===== PROVIDED ENTRIES

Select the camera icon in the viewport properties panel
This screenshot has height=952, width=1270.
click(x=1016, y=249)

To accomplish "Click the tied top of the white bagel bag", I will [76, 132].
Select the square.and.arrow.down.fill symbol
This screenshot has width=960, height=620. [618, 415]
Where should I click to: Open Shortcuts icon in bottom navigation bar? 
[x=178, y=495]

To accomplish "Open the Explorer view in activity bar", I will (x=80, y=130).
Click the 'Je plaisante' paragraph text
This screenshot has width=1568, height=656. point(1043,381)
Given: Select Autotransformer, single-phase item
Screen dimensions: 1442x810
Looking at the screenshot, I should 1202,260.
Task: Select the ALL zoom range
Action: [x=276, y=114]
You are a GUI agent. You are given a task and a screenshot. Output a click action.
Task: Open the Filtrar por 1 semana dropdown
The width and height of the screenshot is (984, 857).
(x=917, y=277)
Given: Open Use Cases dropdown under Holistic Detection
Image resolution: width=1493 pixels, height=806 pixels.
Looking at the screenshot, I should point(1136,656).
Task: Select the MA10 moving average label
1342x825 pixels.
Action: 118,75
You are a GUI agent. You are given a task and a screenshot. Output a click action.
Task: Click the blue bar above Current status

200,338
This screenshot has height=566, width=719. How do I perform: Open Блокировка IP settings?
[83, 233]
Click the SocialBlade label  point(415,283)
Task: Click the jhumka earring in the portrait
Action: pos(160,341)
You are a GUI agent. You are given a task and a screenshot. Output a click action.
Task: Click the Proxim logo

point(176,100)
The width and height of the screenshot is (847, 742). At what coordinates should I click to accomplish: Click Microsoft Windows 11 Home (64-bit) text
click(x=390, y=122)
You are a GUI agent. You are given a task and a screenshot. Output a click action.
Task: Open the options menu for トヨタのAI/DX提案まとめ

==========

- **REQUIRED TASK**
Rewrite the entries from the first line through the line containing "This screenshot has width=1568, height=656.", inclusive, as a Markdown table with the columns Row and Line. Put a row number under Row and the line's text under Line, and leave out blank lines.

- **RESULT OF THE TASK**
| Row | Line |
|---|---|
| 1 | Select the camera icon in the viewport properties panel |
| 2 | This screenshot has height=952, width=1270. |
| 3 | click(x=1016, y=249) |
| 4 | To accomplish "Click the tied top of the white bagel bag", I will [76, 132]. |
| 5 | Select the square.and.arrow.down.fill symbol |
| 6 | This screenshot has width=960, height=620. [618, 415] |
| 7 | Where should I click to: Open Shortcuts icon in bottom navigation bar?  |
| 8 | [x=178, y=495] |
| 9 | To accomplish "Open the Explorer view in activity bar", I will (x=80, y=130). |
| 10 | Click the 'Je plaisante' paragraph text |
| 11 | This screenshot has width=1568, height=656. point(1043,381) |